### Instruksi tertulis 1
Daftarkan seluruh gambaran asal-usul Cindurmato yang diawali kata "anak" dalam bacaan tentang Cindurmato.
### Instruksi tertulis 2
Jawab pertanyaan berikut berdasarkan bacaan tentang Cindurmato.
(a) Opera khas Minangkabau apa yang menjadikan Cindurmato bahan ceritanya?
(b) Siapa nama ayah sang Ratu menurut sebuah ranji silsilah kerajaan?
(c) Apa gelar sang Ratu?

### Bacaan
Iklan Adsense

Sunday, January 7, 2018

Cindurmato


Cindurmato atau Cindua Mato tertulis menjadi kaba - sebuah hikayat klasik Minangkabau, didendangkan melalui cerita rabab Pesisir dan dijadikan bahan cerita untuk randai - sebuah opera khas Minangkabau.
Cindurmato, ada yang mengartikannya sebagai sebuah cinderamata atau tanda hadiah. Cindurmato selalu menjadi bahan perbincangan setiap generasi.
Cindurmato, ia bukanlah seorang pangeran dan bukan pula berdarah bangsawan tapi ia hidup di lingkungan kerajaan. Ia seorang pendekar, anak dari seorang dayang istana, anak seorang pembantu di kerajaan, anak tukang kipas sang ratu, anak orang suruhan pembantu istana.
Kisah Cindurmato menjadi menarik karena ia yang bukan bangsawan tapi kemudian bisa menjadi raja di kerajaan karena kepiawaian dan kesatriaannya. Ia memang bukan pangeran tapi keahliannya dalam seni pertahanan diri bisa mengalahkan seorang pangeran, apalagi hanya seorang Rumandung.
Kisah Cindurmato bermula dari kisah sang ratu Pagaruyung yang dikawatirkan menjadi perawan tua tanpa suami tanpa keturunan tanpa penerus tahta. Sang Ratu dulunya naik tahta karena tidak ada lagi yang akan meneruskan tahta ayahnya, Maharaja Wijayawarman namanya menurut sebuah ranji silsilah kerajaan. Wijayawarman adalah mantu dari Maharaja Ananggawarman Mauli Warmadewa yang juga merupakan keponakan dari sang Maharaja.
Sang Ratu yang bergelar Bundo Kanduang itu hampir saja tidak menikah seumur hidupnya. Sudah banyak yang meminangnya tapi Sang Raja Perempuan itu selalu menolaknya, tak ada yang berkenan di hatinya. Hatinya gundah gulana, alias galau kata "kids jaman now". Apa sebenarnya yang terjadi pada sang ratu? Tidak ada yang tahu. Dia perempuan tapi keberaniannya melebihi laki-laki. Kata orang, dia agak maskulin, kurang feminim, tidak sefeminim para tuan putri di keraton seberang.

### Bahan tersedia
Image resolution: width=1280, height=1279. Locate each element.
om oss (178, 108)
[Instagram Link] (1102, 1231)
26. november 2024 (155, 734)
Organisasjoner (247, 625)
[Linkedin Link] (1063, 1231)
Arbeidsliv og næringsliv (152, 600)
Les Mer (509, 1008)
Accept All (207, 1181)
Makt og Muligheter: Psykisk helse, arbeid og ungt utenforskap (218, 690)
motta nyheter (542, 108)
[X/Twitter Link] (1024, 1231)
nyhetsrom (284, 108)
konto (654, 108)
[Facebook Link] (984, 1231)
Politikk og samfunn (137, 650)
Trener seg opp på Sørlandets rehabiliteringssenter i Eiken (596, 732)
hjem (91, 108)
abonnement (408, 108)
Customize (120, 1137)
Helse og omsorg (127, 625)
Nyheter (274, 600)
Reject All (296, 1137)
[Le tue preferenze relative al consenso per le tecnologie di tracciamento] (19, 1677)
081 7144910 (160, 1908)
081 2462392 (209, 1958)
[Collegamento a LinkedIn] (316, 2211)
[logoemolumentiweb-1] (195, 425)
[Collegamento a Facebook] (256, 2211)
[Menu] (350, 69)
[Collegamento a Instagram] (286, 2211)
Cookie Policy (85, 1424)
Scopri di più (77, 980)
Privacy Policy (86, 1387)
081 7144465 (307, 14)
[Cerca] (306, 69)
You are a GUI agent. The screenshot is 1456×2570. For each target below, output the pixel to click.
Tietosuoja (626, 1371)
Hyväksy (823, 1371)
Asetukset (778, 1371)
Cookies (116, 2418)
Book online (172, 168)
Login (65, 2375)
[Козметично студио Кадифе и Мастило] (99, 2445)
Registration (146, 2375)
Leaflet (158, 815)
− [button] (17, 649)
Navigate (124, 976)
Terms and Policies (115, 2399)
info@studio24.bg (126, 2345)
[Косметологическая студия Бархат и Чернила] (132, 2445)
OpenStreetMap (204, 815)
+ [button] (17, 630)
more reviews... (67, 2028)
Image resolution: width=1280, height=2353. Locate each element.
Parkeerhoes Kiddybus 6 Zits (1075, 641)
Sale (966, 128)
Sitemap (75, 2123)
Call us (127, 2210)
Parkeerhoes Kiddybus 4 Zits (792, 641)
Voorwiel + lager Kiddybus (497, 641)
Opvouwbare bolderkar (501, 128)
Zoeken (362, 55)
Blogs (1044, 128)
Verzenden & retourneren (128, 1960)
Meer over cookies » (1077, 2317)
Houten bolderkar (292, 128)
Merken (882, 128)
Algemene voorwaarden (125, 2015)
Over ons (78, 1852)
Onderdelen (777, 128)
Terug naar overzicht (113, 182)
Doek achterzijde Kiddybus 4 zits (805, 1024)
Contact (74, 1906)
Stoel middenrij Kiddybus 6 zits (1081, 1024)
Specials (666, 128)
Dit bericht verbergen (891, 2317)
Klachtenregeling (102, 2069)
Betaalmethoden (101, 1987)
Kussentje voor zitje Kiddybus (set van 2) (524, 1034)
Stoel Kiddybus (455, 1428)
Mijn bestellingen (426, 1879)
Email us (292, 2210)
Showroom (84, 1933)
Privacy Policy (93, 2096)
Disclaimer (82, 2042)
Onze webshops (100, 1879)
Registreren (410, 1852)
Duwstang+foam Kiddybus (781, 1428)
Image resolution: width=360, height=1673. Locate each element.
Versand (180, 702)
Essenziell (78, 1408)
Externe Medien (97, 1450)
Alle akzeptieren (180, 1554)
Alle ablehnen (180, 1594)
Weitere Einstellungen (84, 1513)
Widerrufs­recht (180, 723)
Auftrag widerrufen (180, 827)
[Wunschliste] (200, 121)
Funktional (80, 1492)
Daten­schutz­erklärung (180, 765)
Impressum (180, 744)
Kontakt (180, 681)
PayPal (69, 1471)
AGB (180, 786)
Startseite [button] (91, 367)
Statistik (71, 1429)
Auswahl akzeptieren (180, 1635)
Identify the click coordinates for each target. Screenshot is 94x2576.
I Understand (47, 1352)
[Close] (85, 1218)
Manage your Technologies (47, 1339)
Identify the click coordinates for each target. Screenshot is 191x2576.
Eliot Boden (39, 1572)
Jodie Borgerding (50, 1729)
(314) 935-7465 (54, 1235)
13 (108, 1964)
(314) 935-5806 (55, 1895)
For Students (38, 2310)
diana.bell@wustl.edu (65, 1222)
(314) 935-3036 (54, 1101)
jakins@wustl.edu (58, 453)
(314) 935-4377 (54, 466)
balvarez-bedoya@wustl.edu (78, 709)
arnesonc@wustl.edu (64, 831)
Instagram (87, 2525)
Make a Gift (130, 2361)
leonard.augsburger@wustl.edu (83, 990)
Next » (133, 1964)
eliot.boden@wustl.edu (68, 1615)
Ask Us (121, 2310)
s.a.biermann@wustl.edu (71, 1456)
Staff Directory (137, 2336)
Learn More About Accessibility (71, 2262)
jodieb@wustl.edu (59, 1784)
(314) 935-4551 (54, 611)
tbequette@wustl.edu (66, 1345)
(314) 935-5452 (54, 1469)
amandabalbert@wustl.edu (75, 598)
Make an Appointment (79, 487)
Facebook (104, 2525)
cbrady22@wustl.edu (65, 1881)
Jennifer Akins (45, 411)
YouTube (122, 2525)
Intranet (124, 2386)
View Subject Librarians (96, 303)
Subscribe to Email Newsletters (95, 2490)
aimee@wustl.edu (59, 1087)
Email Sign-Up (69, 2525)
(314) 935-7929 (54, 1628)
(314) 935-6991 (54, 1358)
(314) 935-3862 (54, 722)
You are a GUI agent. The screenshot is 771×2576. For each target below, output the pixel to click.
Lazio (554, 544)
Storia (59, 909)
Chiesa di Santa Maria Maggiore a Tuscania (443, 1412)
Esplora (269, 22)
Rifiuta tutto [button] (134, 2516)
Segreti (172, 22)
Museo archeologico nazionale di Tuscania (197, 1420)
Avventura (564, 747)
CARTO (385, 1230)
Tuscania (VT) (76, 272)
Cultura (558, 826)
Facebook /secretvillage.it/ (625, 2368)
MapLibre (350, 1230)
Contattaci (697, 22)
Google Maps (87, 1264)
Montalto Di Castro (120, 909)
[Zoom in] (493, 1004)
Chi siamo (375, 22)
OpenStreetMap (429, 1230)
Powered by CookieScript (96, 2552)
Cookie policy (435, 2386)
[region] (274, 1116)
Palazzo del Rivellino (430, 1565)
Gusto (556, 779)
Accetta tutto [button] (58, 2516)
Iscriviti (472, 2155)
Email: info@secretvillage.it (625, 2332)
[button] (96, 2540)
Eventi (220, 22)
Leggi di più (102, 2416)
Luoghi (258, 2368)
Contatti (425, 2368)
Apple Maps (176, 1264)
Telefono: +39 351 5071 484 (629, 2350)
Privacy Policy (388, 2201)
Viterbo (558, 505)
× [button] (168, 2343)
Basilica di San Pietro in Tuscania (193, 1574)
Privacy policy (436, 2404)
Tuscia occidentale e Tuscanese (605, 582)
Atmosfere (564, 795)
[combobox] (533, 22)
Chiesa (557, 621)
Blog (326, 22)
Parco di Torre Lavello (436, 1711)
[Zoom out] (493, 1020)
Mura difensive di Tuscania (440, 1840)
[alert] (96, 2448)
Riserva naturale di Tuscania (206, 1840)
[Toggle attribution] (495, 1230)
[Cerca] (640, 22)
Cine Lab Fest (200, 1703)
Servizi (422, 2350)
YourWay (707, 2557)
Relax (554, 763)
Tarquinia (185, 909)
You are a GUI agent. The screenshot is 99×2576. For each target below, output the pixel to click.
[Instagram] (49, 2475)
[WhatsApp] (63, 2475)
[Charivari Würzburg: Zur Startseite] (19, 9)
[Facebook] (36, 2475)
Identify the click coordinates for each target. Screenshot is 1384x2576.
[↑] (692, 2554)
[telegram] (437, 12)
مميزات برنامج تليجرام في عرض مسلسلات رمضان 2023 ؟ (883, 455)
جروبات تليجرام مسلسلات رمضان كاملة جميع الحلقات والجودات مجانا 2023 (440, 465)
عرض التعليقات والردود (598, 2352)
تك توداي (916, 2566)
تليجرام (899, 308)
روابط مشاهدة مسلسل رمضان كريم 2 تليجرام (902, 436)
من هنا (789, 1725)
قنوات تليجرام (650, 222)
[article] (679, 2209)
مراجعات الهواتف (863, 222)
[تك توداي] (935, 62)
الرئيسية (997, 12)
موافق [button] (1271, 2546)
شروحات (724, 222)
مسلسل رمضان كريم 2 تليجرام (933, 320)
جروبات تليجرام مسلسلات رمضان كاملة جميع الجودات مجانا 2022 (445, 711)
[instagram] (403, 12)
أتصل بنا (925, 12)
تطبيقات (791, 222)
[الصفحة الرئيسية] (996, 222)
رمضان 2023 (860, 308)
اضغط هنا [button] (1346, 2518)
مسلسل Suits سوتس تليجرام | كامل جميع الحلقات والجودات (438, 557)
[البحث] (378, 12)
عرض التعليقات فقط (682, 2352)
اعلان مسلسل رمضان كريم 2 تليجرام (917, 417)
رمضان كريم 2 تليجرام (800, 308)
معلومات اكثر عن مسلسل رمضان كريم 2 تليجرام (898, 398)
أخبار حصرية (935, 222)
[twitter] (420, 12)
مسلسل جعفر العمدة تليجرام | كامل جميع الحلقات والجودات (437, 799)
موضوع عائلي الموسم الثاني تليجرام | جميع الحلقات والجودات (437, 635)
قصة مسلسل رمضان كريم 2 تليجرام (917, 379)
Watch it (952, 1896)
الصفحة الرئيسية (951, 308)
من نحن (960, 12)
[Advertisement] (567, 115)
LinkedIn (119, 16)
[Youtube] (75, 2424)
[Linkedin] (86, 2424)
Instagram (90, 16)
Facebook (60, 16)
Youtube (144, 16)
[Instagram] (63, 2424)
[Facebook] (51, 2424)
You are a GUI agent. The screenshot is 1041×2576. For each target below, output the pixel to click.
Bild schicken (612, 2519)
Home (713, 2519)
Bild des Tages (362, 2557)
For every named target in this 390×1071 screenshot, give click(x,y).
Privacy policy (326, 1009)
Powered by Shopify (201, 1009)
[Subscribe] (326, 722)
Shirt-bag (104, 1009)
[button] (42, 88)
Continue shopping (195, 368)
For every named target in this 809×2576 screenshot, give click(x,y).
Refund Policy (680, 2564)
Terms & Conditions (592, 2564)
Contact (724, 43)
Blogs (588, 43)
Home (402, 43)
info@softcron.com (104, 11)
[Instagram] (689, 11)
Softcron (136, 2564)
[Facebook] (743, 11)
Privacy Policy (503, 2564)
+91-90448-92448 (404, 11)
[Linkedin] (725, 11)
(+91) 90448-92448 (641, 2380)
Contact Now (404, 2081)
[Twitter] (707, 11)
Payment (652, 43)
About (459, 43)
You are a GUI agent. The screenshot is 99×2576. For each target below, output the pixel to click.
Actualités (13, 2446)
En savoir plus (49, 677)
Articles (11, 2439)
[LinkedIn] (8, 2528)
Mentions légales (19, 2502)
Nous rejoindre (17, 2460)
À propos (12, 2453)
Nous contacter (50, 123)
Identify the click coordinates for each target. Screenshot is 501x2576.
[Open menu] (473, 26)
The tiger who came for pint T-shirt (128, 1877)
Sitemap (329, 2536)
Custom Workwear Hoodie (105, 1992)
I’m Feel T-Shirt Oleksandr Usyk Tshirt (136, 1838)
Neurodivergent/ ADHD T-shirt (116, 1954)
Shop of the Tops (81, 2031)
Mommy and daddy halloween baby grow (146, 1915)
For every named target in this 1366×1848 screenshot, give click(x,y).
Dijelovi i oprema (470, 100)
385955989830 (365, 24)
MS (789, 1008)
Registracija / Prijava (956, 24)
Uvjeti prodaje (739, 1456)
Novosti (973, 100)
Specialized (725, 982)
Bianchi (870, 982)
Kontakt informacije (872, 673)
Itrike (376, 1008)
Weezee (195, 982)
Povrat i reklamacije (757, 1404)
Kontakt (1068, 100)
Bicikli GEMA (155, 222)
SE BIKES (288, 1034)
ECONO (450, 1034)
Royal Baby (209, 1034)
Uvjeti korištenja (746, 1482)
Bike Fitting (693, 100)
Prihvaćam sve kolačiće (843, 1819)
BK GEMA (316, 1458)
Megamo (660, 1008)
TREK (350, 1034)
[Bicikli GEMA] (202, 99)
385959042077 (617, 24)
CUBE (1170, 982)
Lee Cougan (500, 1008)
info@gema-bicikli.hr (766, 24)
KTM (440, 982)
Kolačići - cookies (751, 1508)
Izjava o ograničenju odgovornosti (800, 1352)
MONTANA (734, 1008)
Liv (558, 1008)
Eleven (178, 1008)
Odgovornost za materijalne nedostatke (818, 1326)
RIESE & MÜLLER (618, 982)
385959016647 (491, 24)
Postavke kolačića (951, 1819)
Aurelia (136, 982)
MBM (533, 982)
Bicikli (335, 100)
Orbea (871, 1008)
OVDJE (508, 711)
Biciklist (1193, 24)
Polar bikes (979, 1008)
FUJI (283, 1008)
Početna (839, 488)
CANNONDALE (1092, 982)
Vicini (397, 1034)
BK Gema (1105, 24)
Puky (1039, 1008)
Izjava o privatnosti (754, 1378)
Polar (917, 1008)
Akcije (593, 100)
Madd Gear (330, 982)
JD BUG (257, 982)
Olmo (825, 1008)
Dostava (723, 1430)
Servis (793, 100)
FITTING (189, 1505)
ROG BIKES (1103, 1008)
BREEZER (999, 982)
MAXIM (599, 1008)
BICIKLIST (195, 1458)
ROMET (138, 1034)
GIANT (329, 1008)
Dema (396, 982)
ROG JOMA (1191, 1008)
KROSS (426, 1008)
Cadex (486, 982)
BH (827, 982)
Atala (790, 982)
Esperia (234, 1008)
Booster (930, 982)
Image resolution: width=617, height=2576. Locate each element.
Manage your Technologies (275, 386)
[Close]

### Jawaban 1
- anak dari seorang dayang istana
- anak seorang pembantu di kerajaan
- anak tukang kipas sang ratu
- anak orang suruhan pembantu istana

### Jawaban 2
(a) Randai.
(b) Maharaja Wijayawarman.
(c) Bundo Kanduang.